## AIM OF THE EXERCISE
Copy out the material below word for word, keeping every line as it stands but omitting the pictures.

## DATA EXCERPTS
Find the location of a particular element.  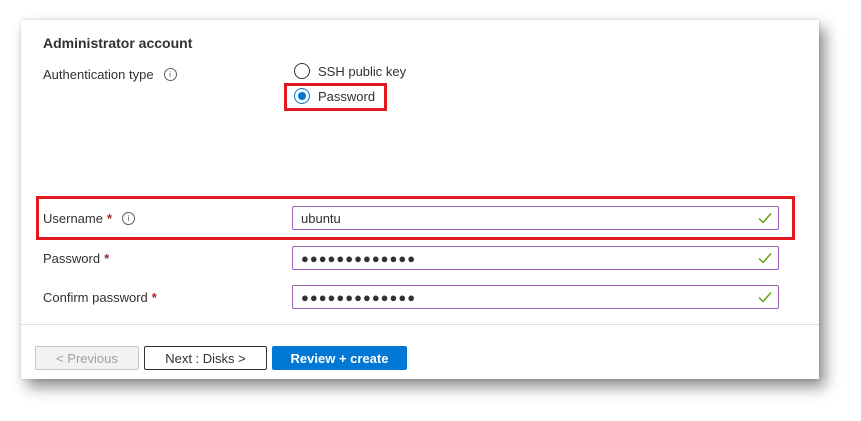

radio-password: Password is located at coordinates (334, 96).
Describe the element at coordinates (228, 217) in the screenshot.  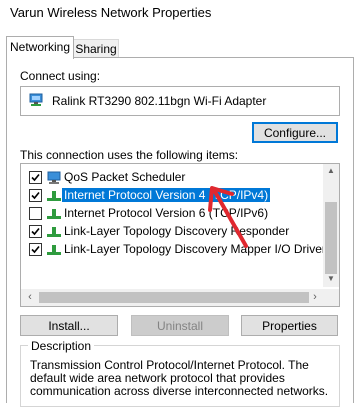
I see `annotation-arrow-icon` at that location.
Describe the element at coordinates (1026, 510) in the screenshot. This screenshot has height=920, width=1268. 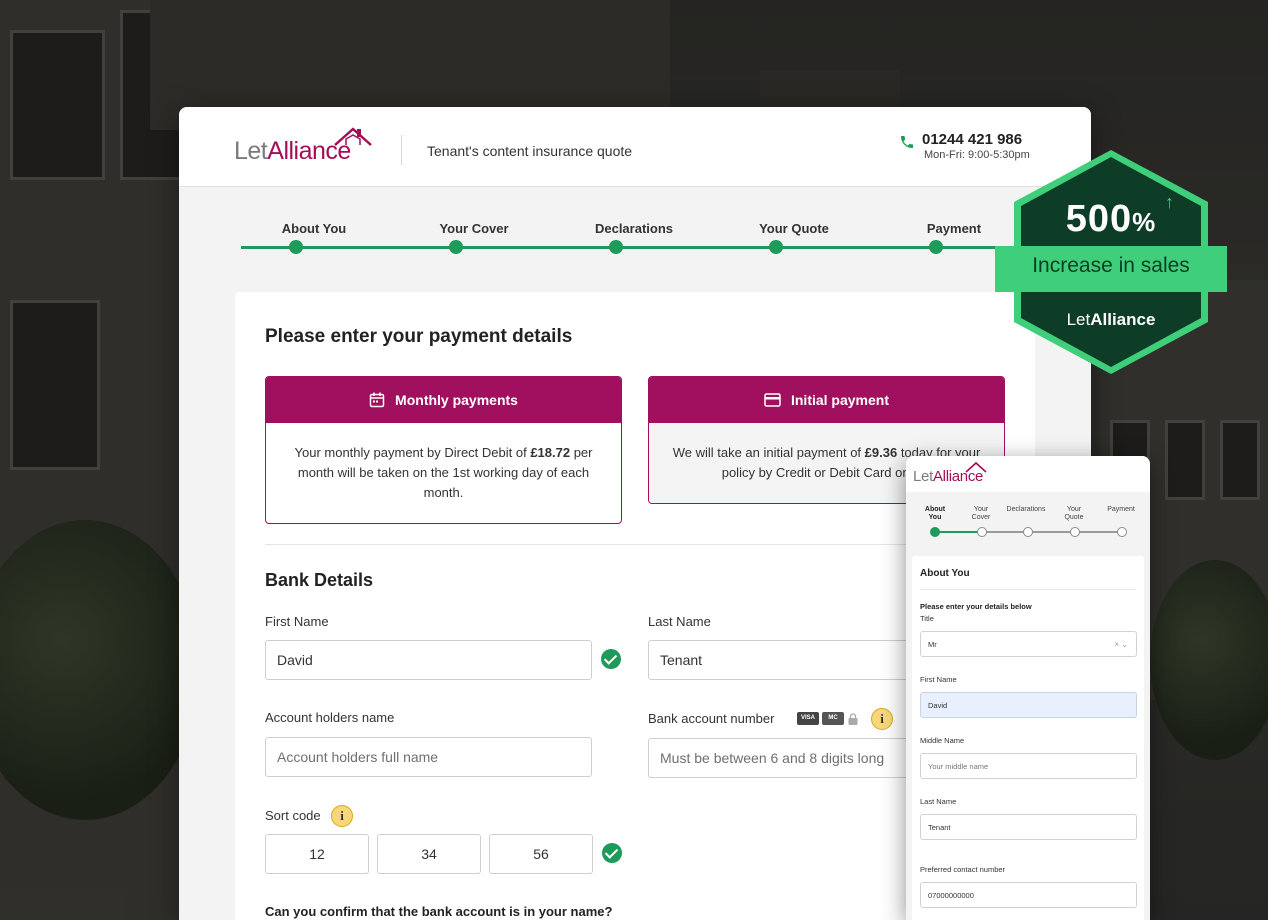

## SOLUTION TO THIS PROBLEM
Find the location of a particular element.  

radio-password: Password is located at coordinates (334, 96).
Describe the element at coordinates (228, 217) in the screenshot.  
I see `annotation-arrow-icon` at that location.
Describe the element at coordinates (1026, 510) in the screenshot. This screenshot has height=920, width=1268. 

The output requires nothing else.